The name of the browser depends on the operating system. For example, Chrome is google chrome on macOS, google-chrome on Linux and chrome on Windows.

You have to close Chrome completely before running this script. If Chrome is already running on your system, this React start script will not create a new window but will create a new tab on your existing Chrome window. My assumption is that you enable remote debugging on process level and if you already started Chrome by clicking on the icon, remote debugging is not enabled by default. Then, when React wants to launch a new window, Chrome internally checks if it can use an existing window or if it has to create a new window. In my case, it re-used the existing Chrome window and didn't enable remote debugging. I guess that's also the reason I was not able to attach the VSCode debugger to my running React app.

Start Chrome Always with Remote Debugging

Another more convenient option is to start Chrome always with remote debugging enabled. On Windows it's straightforward as you just have to right-click on the Chrome shortcut, go to properties and append the above command line argument to the target field like this: C:\\Program Files (x86)\\Google\\Chrome\\Application\\chrome.exe --remote-debugging-port=9222 -- "%1"

On macOS it's trickier. I've found two options on the Internet that I will include in the following.

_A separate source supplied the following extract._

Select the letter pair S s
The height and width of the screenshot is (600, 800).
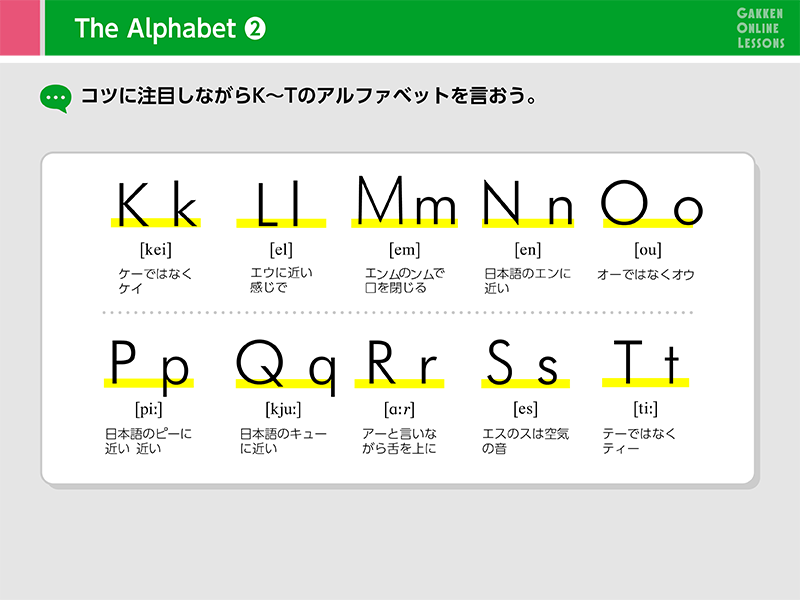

In both cases you end up with a new Chrome app that you can add to the dock to replace the original app. It's a kind of shortcut that will simply start Chrome with command line arguments.

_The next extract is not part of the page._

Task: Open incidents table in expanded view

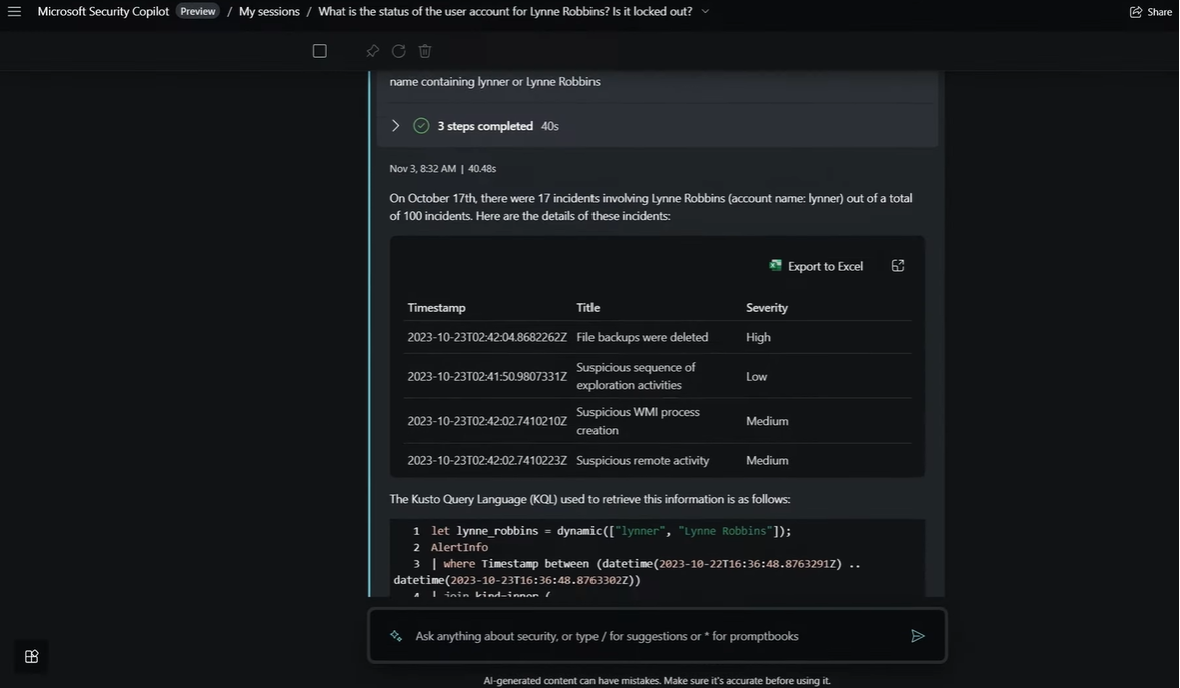Action: pyautogui.click(x=898, y=266)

Create a Custom Chrome App

This answer on StackOverflow describes how to create a custom Chrome app only with a text editor. It also includes a nice debug icon that you can use to distinguish the custom app from the original app.

Using Automator

There's another solution by Dave Shepard on how to use Automator to create a custom Chrome app. Automator is a macOS standard tool to create apps and workflows composed of multiple actions. In my case, I created an app that runs a shell script to start Chrome with remote debugging enabled. Please refer to the original blog post for detailed instructions.

Debugging in VSCode

Now that we have Chrome up and running with remote debugging enabled, we can head back to VSCode for debugging the React app. VSCode manages its debug configurations in the file .vscode/launch.json:

{ // Use IntelliSense to learn about possible attributes. // Hover to view descriptions of existing attributes. // For more information, visit: <https://go.microsoft.com/fwlink/?linkid=830387> "version": "0.2.0", "configurations": [ { "name": "Launch Chrome", "request": "launch", "type": "pwa-chrome", "url": "<http://localhost:3000>", "webRoot": "${workspaceFolder}" }, { "name": "Attach to Chrome", "port": 9222, "request": "attach", "type": "pwa-chrome", "urlFilter": "<http://localhost:3000/*>", // use urlFilter instead of url! "webRoot": "${workspaceFolder}" } ] }

There are two debug configurations. The first will create a new Chrome window with remote debugging enabled on the url http://localhost:3000, while the second will attach the debugger to an existing Chrome window. The important things I'd like to mention here are the port and the urlFilter properties. The port number must match the remote debugging port from the command line argument above (it's not the port on which the development server runs, e.g. 3000). The url filter expression will search for a page with this url.

In VSCode we can simply put a breakpoint in our component which is currently being rendered in the browser and then click debug Attach to Chrome. The breakpoint will break on the next re-render of the component and we don't have to navigate on a new browser window.